Cross of Valour
Description
Contains Illustrations
$2.95
ISBN 0-590-71510-0
Author
Publisher
Year
Contributor
Dave Jenkinson is a professor in the Faculty of Education at the University of Manitoba and the author of the “Portraits” section of Emergency Librarian.
Review
In 1972, Canada created its own series of awards for bravery. Since that time, the Cross of Valour, which is the nation’s highest decoration for heroism and is given only for acts of the most conspicuous courage in circumstances of extreme peril, has been awarded to just three women and eleven men. Four of the awards were made posthumously. Melady recreates each of the 11 incidents between 1969 and 1984 for which the Cross of Valour has been awarded.
The author’s research included visiting, where possible, the sites of the acts of bravery and interviewing those involved. The results of his work are generally quite readable, though some of the incidents, such as the 1969 engine room explosion aboard the Canadian destroyer Kootenay, were so complex that the events are difficult to follow in the relatively brief chapters. Black-and-white photographs of the heroes and heroines plus photos of the places, vehicles, or participants involved in the episodes attest that these are truly stories of fact, not fiction.
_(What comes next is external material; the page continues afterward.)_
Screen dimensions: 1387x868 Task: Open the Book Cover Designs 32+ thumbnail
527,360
The calls to courage took place in six of Canada’s provinces, in the Atlantic and Pacific oceans, and in the air. Those who responded ranged in age from nineteen to sixty-three. Some heroes were in occupations which were intrinsically dangerous. Bob Teather, an RCMP diver, rescued two trapped fishermen from a capsized troller which was in peril of sinking. Gaston Langelier was the assistant director of security at the Laval Maximum Security Institution when a group of inmates staged a bloody jail break in 1978.
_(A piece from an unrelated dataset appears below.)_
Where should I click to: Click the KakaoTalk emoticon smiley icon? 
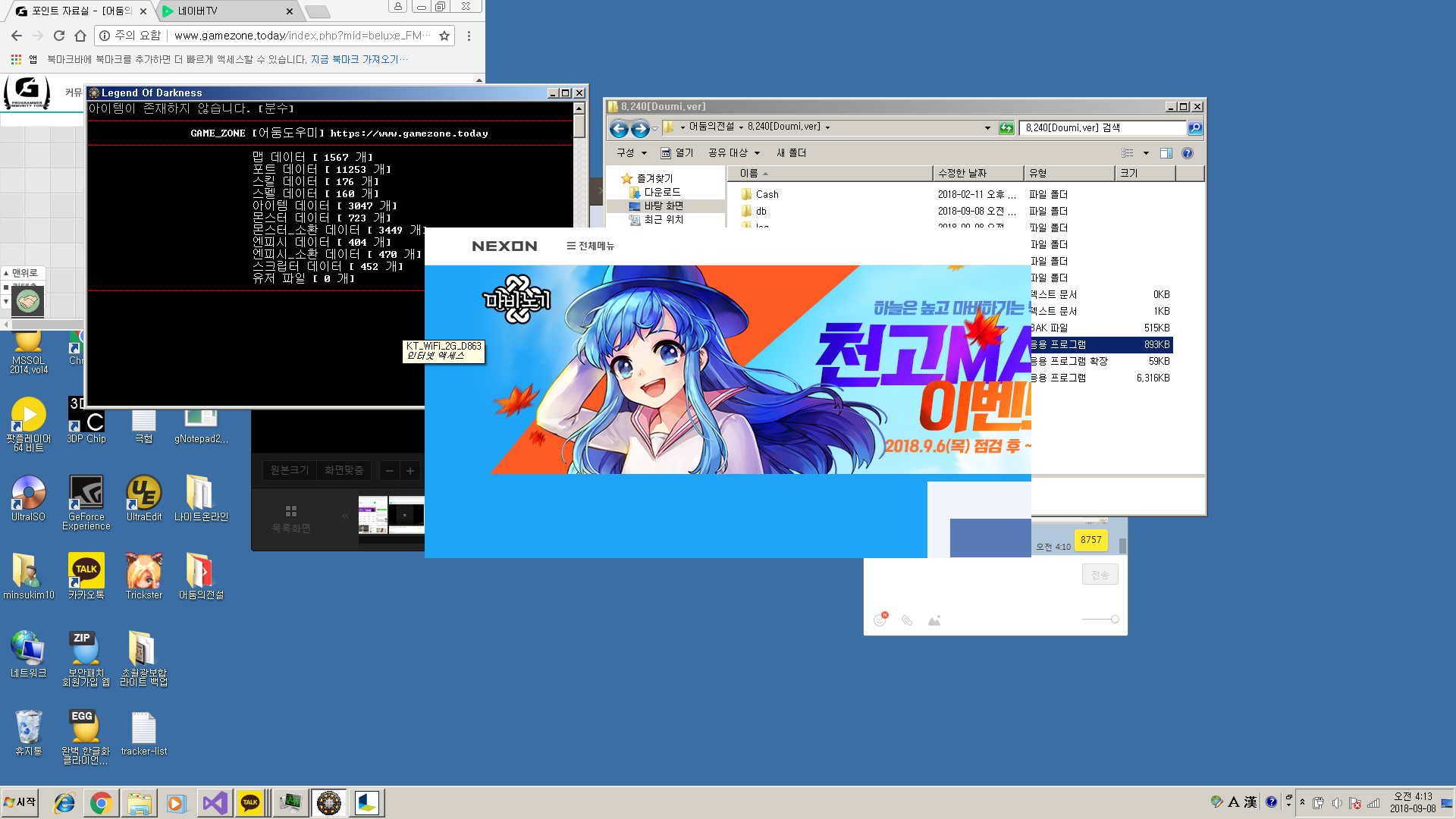coord(880,620)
Other individuals were ordinary until circumstances made them extraordinary. A hijacker was talked out of destroying a passenger-loaded Air Canada plane by Mary Dohey, the flight attendant. Three years later, Jean Swedberg died while saving the lives of a dozen people when a deliberately-set fire destroyed a hotel in Merritt, B.C. Thomas Hynes, 19, rescued his eight-year-old cousin Keith from an ice-covered pond in Newfoundland but drowned himself. These true stories of Canadian heroism should find a ready readership among preteens and teens as well as some adults.